EXERCISE OBJECTIVE: When you write out the material, keep every line exactly as it is.

INFORMATION:
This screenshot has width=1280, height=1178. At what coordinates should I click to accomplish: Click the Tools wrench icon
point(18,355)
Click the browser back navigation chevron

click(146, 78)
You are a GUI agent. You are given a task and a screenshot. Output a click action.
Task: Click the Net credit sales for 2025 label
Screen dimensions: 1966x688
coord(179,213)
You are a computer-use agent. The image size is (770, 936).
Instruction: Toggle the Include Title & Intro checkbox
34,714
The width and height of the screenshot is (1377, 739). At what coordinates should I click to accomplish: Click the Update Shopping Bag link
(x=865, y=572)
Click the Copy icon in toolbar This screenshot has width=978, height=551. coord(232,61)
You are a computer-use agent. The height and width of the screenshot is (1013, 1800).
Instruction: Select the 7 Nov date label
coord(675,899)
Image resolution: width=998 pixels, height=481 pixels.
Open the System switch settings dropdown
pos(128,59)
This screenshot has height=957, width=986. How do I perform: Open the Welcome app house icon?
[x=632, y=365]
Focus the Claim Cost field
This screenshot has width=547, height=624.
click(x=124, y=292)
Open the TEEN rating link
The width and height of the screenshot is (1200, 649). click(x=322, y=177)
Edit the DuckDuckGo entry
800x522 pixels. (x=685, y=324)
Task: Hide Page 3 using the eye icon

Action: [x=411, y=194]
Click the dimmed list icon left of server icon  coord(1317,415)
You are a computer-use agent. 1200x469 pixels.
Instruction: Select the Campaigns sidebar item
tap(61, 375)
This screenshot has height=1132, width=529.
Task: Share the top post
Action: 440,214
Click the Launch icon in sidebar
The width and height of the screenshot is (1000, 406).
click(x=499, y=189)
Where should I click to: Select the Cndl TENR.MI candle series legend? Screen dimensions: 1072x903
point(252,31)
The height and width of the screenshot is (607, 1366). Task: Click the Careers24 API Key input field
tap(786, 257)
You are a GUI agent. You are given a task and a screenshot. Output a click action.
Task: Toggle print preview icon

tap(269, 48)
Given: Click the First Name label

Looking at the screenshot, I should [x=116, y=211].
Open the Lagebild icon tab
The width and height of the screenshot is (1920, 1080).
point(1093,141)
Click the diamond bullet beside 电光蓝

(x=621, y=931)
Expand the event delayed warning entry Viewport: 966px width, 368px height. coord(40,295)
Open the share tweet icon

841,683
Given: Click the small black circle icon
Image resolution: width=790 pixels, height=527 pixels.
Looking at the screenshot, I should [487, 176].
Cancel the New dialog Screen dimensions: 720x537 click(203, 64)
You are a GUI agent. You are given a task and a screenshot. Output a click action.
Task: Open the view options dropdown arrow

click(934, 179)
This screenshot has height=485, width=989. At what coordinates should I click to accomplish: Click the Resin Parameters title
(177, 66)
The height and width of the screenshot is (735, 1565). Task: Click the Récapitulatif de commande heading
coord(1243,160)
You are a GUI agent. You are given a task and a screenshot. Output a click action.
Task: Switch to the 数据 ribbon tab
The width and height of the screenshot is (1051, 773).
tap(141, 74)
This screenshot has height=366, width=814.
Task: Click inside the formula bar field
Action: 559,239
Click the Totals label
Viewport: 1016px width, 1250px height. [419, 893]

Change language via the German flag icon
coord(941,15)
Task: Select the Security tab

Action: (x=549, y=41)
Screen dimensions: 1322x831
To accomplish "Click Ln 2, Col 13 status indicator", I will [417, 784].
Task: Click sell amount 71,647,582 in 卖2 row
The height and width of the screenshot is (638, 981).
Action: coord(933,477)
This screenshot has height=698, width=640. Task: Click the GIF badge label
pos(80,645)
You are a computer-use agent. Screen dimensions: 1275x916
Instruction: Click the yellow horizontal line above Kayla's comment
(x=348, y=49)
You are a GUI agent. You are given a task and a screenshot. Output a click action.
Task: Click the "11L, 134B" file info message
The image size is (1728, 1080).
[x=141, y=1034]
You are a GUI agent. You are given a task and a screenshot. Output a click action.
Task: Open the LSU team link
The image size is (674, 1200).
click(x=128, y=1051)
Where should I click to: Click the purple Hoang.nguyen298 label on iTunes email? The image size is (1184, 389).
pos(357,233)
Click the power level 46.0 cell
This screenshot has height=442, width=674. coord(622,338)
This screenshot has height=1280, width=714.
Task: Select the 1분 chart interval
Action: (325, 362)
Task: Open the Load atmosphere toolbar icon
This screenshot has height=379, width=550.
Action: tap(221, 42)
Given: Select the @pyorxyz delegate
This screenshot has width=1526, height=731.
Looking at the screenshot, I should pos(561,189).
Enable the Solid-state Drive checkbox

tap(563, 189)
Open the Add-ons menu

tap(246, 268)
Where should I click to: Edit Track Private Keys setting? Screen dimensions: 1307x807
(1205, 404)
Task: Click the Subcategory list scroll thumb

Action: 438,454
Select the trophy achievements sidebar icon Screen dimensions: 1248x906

RESPONSE FOR THIS EXERCISE:
This screenshot has width=1280, height=1178. At what coordinates should I click to accomplish: Click the Tools wrench icon
point(18,355)
Click the browser back navigation chevron

click(146, 78)
You are a GUI agent. You are given a task and a screenshot. Output a click action.
Task: Click the Net credit sales for 2025 label
Screen dimensions: 1966x688
coord(179,213)
You are a computer-use agent. The image size is (770, 936).
Instruction: Toggle the Include Title & Intro checkbox
34,714
The width and height of the screenshot is (1377, 739). At what coordinates should I click to accomplish: Click the Update Shopping Bag link
(x=865, y=572)
Click the Copy icon in toolbar This screenshot has width=978, height=551. coord(232,61)
You are a computer-use agent. The height and width of the screenshot is (1013, 1800).
Instruction: Select the 7 Nov date label
coord(675,899)
Image resolution: width=998 pixels, height=481 pixels.
Open the System switch settings dropdown
pos(128,59)
This screenshot has height=957, width=986. How do I perform: Open the Welcome app house icon?
[x=632, y=365]
Focus the Claim Cost field
This screenshot has width=547, height=624.
click(x=124, y=292)
Open the TEEN rating link
The width and height of the screenshot is (1200, 649). click(x=322, y=177)
Edit the DuckDuckGo entry
800x522 pixels. (x=685, y=324)
Task: Hide Page 3 using the eye icon

Action: [x=411, y=194]
Click the dimmed list icon left of server icon  coord(1317,415)
You are a computer-use agent. 1200x469 pixels.
Instruction: Select the Campaigns sidebar item
tap(61, 375)
This screenshot has height=1132, width=529.
Task: Share the top post
Action: 440,214
Click the Launch icon in sidebar
The width and height of the screenshot is (1000, 406).
click(x=499, y=189)
Where should I click to: Select the Cndl TENR.MI candle series legend? Screen dimensions: 1072x903
point(252,31)
The height and width of the screenshot is (607, 1366). Task: Click the Careers24 API Key input field
tap(786, 257)
You are a GUI agent. You are given a task and a screenshot. Output a click action.
Task: Toggle print preview icon

tap(269, 48)
Given: Click the First Name label

Looking at the screenshot, I should [x=116, y=211].
Open the Lagebild icon tab
The width and height of the screenshot is (1920, 1080).
point(1093,141)
Click the diamond bullet beside 电光蓝

(x=621, y=931)
Expand the event delayed warning entry Viewport: 966px width, 368px height. coord(40,295)
Open the share tweet icon

841,683
Given: Click the small black circle icon
Image resolution: width=790 pixels, height=527 pixels.
Looking at the screenshot, I should [487, 176].
Cancel the New dialog Screen dimensions: 720x537 click(203, 64)
You are a GUI agent. You are given a task and a screenshot. Output a click action.
Task: Open the view options dropdown arrow

click(934, 179)
This screenshot has height=485, width=989. At what coordinates should I click to accomplish: Click the Resin Parameters title
(177, 66)
The height and width of the screenshot is (735, 1565). Task: Click the Récapitulatif de commande heading
coord(1243,160)
You are a GUI agent. You are given a task and a screenshot. Output a click action.
Task: Switch to the 数据 ribbon tab
The width and height of the screenshot is (1051, 773).
tap(141, 74)
This screenshot has height=366, width=814.
Task: Click inside the formula bar field
Action: 559,239
Click the Totals label
Viewport: 1016px width, 1250px height. [419, 893]

Change language via the German flag icon
coord(941,15)
Task: Select the Security tab

Action: (x=549, y=41)
Screen dimensions: 1322x831
To accomplish "Click Ln 2, Col 13 status indicator", I will [417, 784].
Task: Click sell amount 71,647,582 in 卖2 row
The height and width of the screenshot is (638, 981).
Action: coord(933,477)
This screenshot has height=698, width=640. Task: Click the GIF badge label
pos(80,645)
You are a computer-use agent. Screen dimensions: 1275x916
Instruction: Click the yellow horizontal line above Kayla's comment
(x=348, y=49)
You are a GUI agent. You are given a task and a screenshot. Output a click action.
Task: Click the "11L, 134B" file info message
The image size is (1728, 1080).
[x=141, y=1034]
You are a GUI agent. You are given a task and a screenshot. Output a click action.
Task: Open the LSU team link
The image size is (674, 1200).
click(x=128, y=1051)
Where should I click to: Click the purple Hoang.nguyen298 label on iTunes email? The image size is (1184, 389).
pos(357,233)
Click the power level 46.0 cell
This screenshot has height=442, width=674. coord(622,338)
This screenshot has height=1280, width=714.
Task: Select the 1분 chart interval
Action: (325, 362)
Task: Open the Load atmosphere toolbar icon
This screenshot has height=379, width=550.
Action: tap(221, 42)
Given: Select the @pyorxyz delegate
This screenshot has width=1526, height=731.
Looking at the screenshot, I should pos(561,189).
Enable the Solid-state Drive checkbox

tap(563, 189)
Open the Add-ons menu

tap(246, 268)
Where should I click to: Edit Track Private Keys setting? Screen dimensions: 1307x807
(1205, 404)
Task: Click the Subcategory list scroll thumb

Action: 438,454
Select the trophy achievements sidebar icon Screen dimensions: 1248x906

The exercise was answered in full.